Numpy has the function argsort, which returns index positions [1]. One would think these are exactly the ranks we are after. Unfortunately, this is not the case.
>>> import numpy as np
>>> a = [3.0, 1.0, 5.0, 2.0]
>>> indx = np.argsort(a)
>>> indx
array([1, 3, 0, 2], dtype=int64)
I would expect:
indx = [2, 0, 3, 1]
Actually, the reported indices are for a reversed mapping: from the (unknown) sorted vector to the original unsorted vector.
On the left is what I was after, and on the right is what argsort returns.

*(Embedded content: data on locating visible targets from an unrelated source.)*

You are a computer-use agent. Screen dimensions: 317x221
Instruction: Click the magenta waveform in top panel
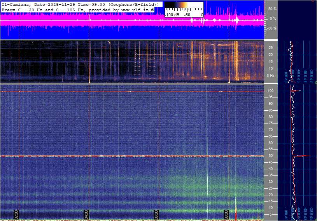point(117,21)
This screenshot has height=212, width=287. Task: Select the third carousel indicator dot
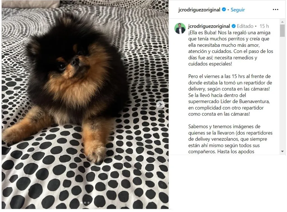point(88,203)
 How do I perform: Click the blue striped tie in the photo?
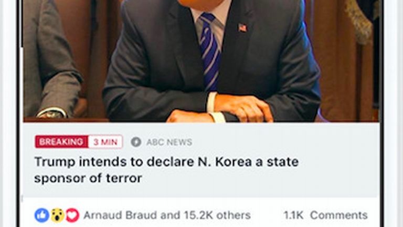[210, 51]
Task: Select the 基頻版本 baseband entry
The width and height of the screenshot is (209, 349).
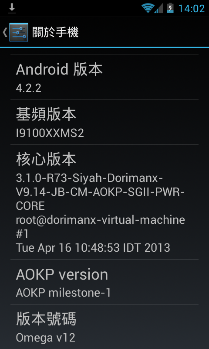Action: click(x=105, y=122)
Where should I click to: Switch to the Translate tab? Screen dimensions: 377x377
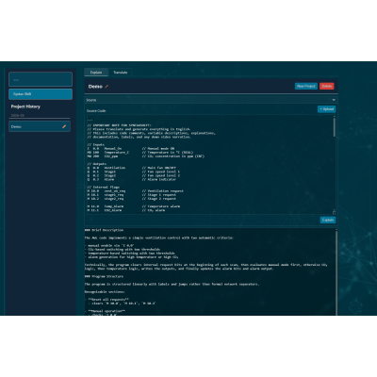(120, 73)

It is not very difficult to get the inverse mapping. Here are a few ways to do this:
- Using loops. Use the simple fact that for an index \(p\) and its inverse mapping \(p'\), we have: \[p_i=j \iff p'_j=i\] Looping is in general quite slow in Python. So we may want to look into some alternatives.

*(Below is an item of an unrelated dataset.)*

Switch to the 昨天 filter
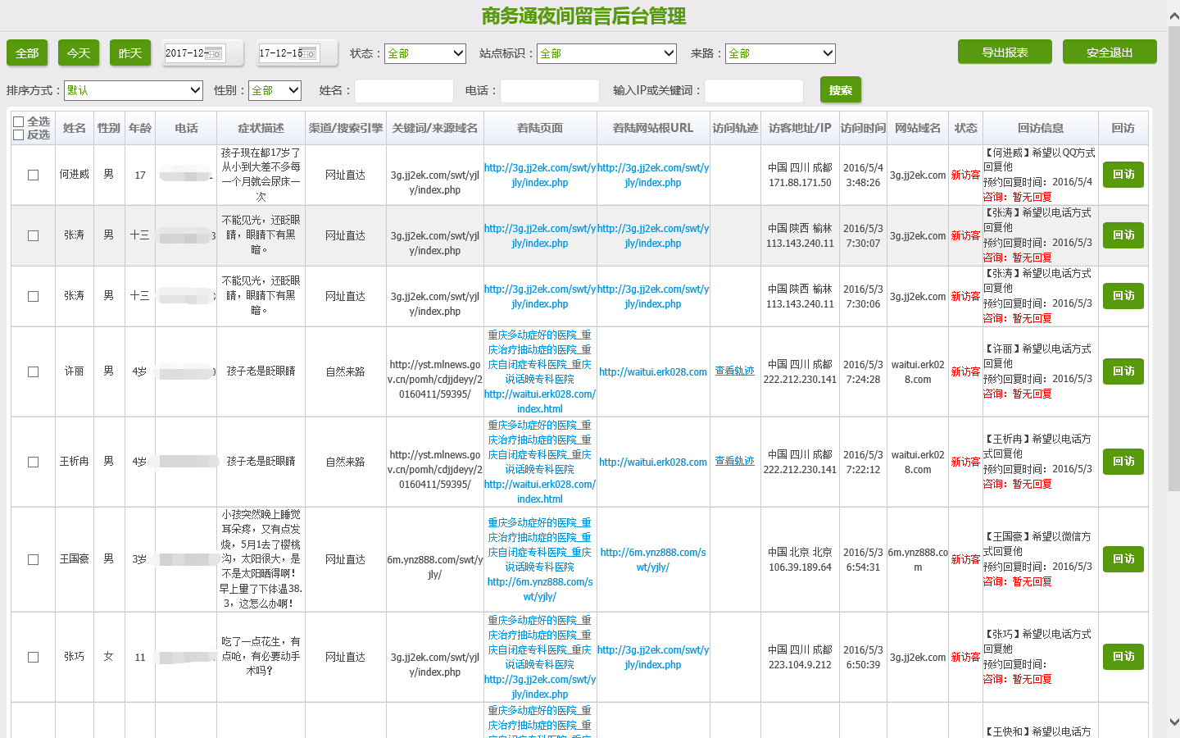 [129, 53]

>>> rank = np.empty_like(indx)
>>> for i,j in enumerate(indx):
... rank[j]=i
...
>>> rank
array([2, 0, 3, 1], dtype=int64) - Fancy indexing[2]. Here we use the array indx to permute the values [0,1,2,3].
>>> rank = np.empty_like(indx)
>>> rank[indx] = np.arange(len(indx))
>>> rank
array([2, 0, 3, 1], dtype=int64) - Applying argsort twice[2]. This is a bit of a surprise, but it does exactly what we want. This one is the most intriguing of course: argsort(argsort(a)) gives the ranking.
>>> rank=np.argsort(indx)
>>> rank
array([2, 0, 3, 1], dtype=int64)
An alternative is to use scipy.stats.rankdata. The above ranking can be replicated with:
>>> import scipy.stats as stats
>>> rank = stats.rankdata(a,method='ordinal')-1
>>> rank
array([2, 0, 3, 1], dtype=int64)
References
- Numpy.argsort, https://numpy.org/doc/stable/reference/generated/numpy.argsort.html
- Rank Values in Numpy Array, https://www.delftstack.com/howto/numpy/python-numpy-rank/